Malgré l'imminence du danger, ce n'est pas la chute de la capitale qui préoccupe l'empereur, mais les complots qui, croit-il, se trament contre sa personne. Il ne se sent plus à l'abri au palais d'Hiver et s'impatiente parce que les travaux du nouveau palais qu'il fait construire à Saint-Pétersbourg, au bord de la Fontanka, avancent trop lentement. Quatre ans auparavant, une sentinelle, en faction devant le vieux palais d'Eté abandonné depuis longtemps, avait prétendu, au moment de la relève de la garde, avoir eu la vision de l'archange saint Michel, éblouissant de lumière. Informé de cette apparition mystérieuse, le tsar, superstitieux de nature, avait aussitôt ordonné la destruction de l'ancienne demeure et la construction, à sa place, sur le lieu même du « miracle », d'un palais dédié à l'archange. Il ne se passe pas de semaine qu'il ne visite le chantier et ne houspille ouvriers, entrepreneurs et architectes.

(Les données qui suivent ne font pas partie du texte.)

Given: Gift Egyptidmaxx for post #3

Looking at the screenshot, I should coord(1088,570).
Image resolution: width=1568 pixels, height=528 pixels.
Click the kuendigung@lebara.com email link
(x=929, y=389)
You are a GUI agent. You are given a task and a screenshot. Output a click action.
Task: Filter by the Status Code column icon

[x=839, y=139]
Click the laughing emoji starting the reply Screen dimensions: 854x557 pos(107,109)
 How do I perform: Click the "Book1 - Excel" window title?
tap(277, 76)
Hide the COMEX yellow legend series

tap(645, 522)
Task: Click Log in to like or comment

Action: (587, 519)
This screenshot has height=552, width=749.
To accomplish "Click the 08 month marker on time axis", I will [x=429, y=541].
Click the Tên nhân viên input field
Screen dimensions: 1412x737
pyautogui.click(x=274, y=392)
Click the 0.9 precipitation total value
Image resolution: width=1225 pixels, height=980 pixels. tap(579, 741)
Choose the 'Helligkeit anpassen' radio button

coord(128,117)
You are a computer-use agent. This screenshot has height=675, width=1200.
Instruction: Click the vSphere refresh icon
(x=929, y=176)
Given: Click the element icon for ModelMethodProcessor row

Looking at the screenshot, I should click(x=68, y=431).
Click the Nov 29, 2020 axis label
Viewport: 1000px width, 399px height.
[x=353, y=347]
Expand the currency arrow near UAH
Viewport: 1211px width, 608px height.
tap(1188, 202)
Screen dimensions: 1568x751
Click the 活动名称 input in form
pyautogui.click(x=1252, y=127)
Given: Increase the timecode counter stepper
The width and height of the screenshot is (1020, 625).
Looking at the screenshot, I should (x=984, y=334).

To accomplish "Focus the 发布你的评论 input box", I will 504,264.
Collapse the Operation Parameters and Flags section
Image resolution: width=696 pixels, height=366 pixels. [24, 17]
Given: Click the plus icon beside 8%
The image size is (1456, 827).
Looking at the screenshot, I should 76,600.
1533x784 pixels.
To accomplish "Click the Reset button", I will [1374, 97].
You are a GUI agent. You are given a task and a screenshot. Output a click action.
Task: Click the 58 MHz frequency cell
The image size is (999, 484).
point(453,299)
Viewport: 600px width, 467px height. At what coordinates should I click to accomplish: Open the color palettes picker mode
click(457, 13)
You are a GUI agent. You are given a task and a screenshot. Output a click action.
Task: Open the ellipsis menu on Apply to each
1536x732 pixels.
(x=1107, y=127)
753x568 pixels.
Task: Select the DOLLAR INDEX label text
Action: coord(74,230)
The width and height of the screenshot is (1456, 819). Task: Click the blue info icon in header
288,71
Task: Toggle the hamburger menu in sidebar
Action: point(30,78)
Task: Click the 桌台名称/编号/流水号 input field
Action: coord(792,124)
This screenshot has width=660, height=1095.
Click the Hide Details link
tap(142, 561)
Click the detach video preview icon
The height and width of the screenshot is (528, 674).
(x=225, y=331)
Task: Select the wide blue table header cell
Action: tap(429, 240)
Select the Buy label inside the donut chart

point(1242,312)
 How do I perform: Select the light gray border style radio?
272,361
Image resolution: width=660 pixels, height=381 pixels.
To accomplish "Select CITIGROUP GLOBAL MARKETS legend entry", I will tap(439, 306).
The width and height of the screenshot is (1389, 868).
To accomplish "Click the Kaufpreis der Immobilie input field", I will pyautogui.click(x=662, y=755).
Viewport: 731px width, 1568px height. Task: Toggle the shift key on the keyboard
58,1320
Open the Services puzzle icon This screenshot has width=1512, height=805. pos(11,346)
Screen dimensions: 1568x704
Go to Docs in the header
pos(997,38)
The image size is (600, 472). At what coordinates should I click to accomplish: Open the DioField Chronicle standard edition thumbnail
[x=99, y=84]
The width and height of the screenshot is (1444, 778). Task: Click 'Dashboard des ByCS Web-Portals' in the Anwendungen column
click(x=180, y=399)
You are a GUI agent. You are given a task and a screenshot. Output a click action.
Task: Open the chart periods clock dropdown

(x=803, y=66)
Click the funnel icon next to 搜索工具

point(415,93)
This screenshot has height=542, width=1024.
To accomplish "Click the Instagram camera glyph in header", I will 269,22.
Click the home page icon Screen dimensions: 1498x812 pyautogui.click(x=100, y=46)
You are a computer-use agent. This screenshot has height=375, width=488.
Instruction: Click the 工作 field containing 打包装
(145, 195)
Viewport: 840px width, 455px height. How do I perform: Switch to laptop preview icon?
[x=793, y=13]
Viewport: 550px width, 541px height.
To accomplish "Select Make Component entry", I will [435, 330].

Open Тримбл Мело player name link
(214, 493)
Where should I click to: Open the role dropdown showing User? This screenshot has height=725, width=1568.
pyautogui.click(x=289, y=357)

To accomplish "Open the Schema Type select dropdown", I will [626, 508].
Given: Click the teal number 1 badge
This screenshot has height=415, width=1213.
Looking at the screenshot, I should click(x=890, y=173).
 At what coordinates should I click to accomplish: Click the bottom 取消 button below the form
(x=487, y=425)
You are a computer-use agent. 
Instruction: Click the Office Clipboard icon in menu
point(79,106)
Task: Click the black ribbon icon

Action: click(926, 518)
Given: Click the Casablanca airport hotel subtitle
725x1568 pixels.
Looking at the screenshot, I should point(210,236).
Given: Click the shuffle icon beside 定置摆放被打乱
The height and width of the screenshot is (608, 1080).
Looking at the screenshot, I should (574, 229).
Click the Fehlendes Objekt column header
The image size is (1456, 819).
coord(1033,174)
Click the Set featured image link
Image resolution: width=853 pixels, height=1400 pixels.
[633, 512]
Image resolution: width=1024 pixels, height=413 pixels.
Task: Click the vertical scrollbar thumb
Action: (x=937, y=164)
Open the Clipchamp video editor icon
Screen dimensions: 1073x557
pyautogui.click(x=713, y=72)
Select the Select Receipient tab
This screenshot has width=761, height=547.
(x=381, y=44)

Au mois de janvier 1801, la bâtisse est enfin achevée. Elle est massive, avec un majestueux portail de marbre rouge, une suite de huit colonnes doriques, des murs de granit sombre, une tour pointue au toit doré, deux obélisques de marbre montant jusqu'au faîte et quelques statues assez banales pour garnir la façade. Le style de l'ensemble hésite entre le baroque italien et la pesanteur germanique. Les abords de l'édifice sont défendus par des fossés pleins d'eau. Cinq ponts-levis permettent d'accéder à l'entrée. A l'intérieur, les salles d'apparat sont surchargées de dorures. Les tableaux de batailles alternent avec des sculptures, des glaces et des tapisseries de haute lisse. La richesse est partout, le goût, nulle part. Ces splendeurs, accumulées en hâte par le monarque, dégagent une impression de froide solennité et de fausse grandeur. Paul n'en est pas moins enchanté de son œuvre. Il veut emménager dans ce logis conçu à son idée sans attendre que les enduits des murs soient secs. Or, l'eau suinte encore à travers la chaux vive, les peintures et les vernis. En outre, les cheminées et les poêles de faïence tirent mal ; des vents coulis passent par les interstices des fenêtres aux châssis imparfaitement ajustés.